* ASSIGNED TASK
Hand back, word for word, the lines from the one containing "Where should I" to the end of the records, both included, and leave out pictures.

(Stored records)
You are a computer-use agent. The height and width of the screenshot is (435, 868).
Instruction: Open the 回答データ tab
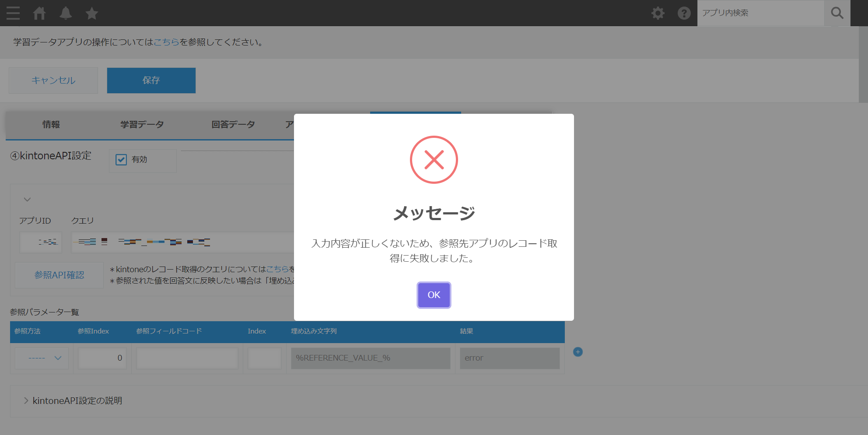233,125
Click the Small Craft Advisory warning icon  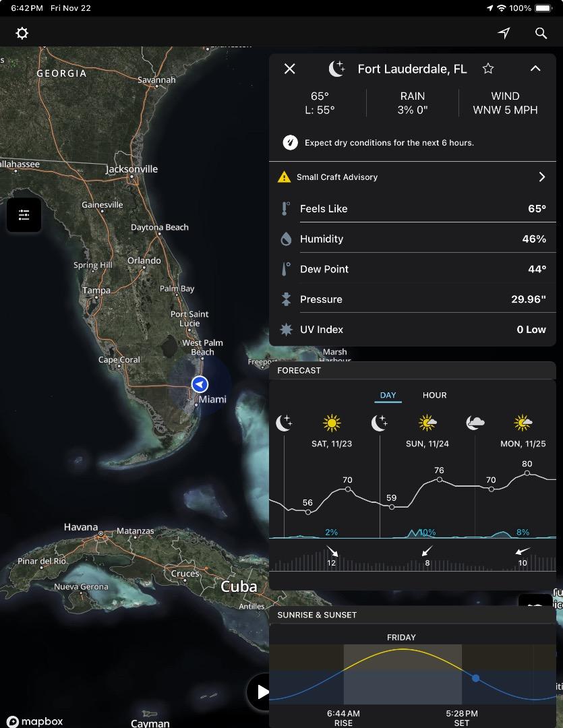point(285,177)
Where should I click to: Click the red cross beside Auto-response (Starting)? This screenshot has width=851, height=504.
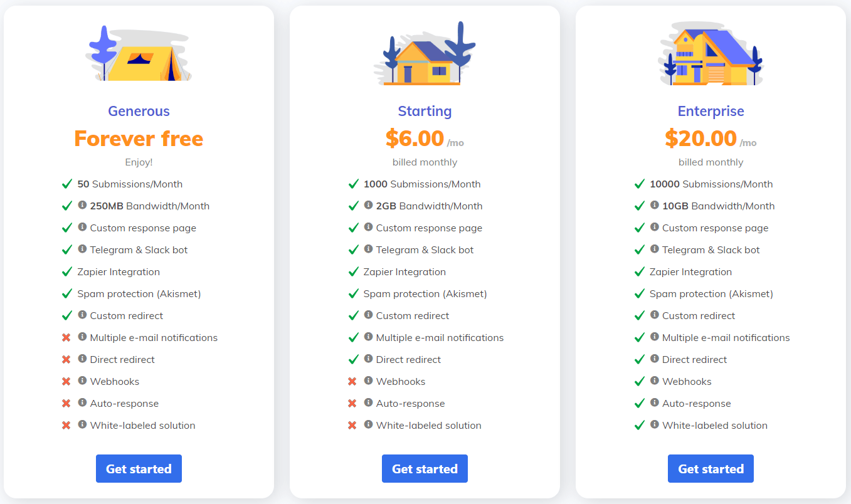coord(352,403)
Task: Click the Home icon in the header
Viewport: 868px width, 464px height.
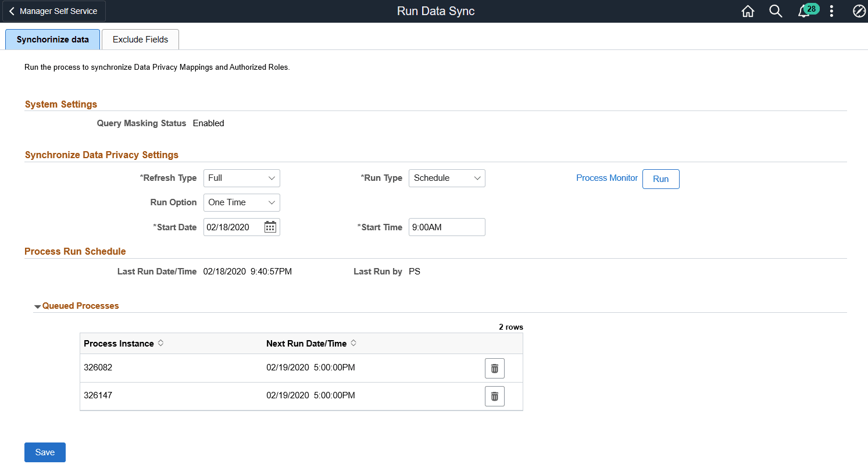Action: (x=748, y=10)
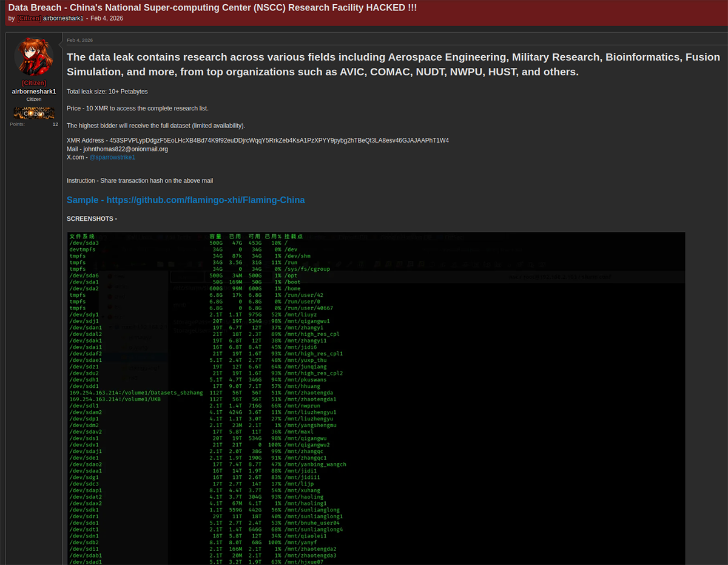Screen dimensions: 728x565
Task: Click the XMR wallet address string
Action: tap(279, 140)
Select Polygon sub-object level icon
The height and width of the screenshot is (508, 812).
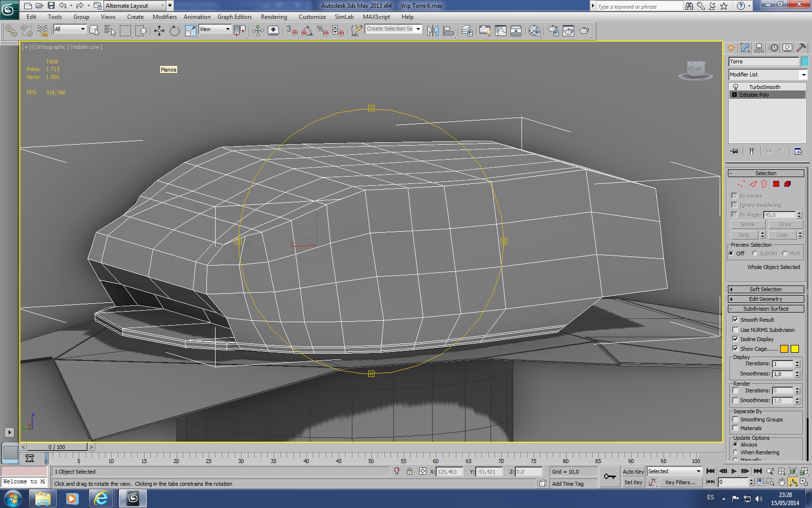tap(776, 184)
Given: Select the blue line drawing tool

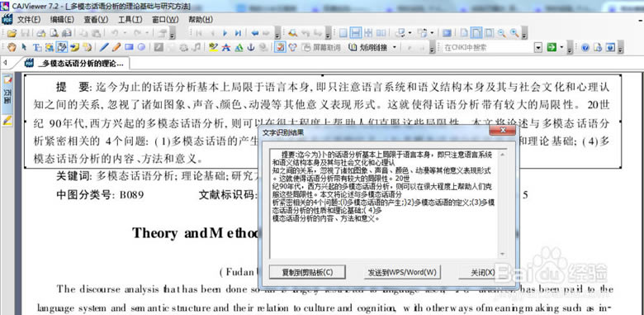Looking at the screenshot, I should 104,47.
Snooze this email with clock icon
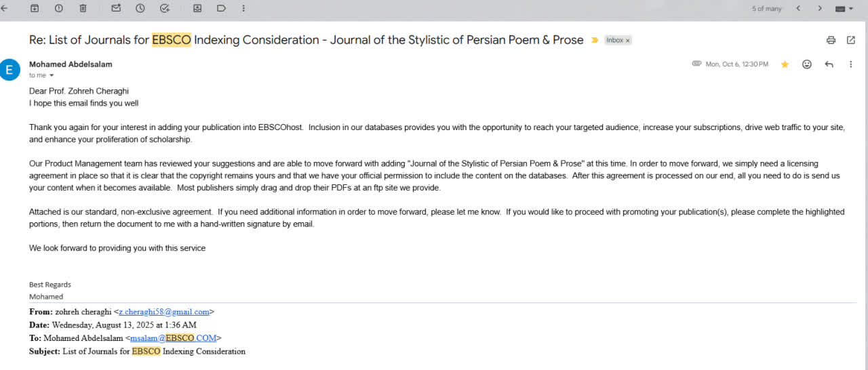 [140, 8]
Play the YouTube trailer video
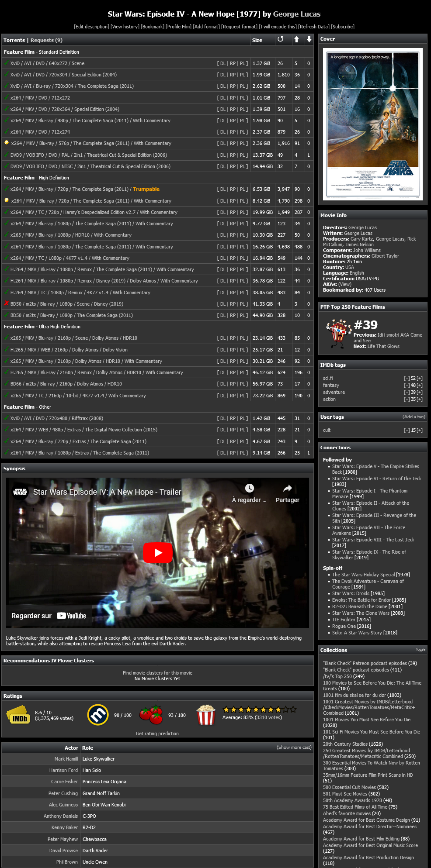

* REPLY TO THE TASK
Where should I click to: Click the red cross beside Auto-response (Starting)? This screenshot has width=851, height=504.
coord(352,403)
Task: Click the Home icon in the header
Viewport: 868px width, 464px height.
Action: (x=748, y=10)
Screen dimensions: 728x565
Task: Click the XMR wallet address string
Action: tap(279, 140)
Select Polygon sub-object level icon
The height and width of the screenshot is (508, 812).
tap(776, 184)
Given: Select the blue line drawing tool

Looking at the screenshot, I should 104,47.
Snooze this email with clock icon
 [140, 8]
Play the YouTube trailer video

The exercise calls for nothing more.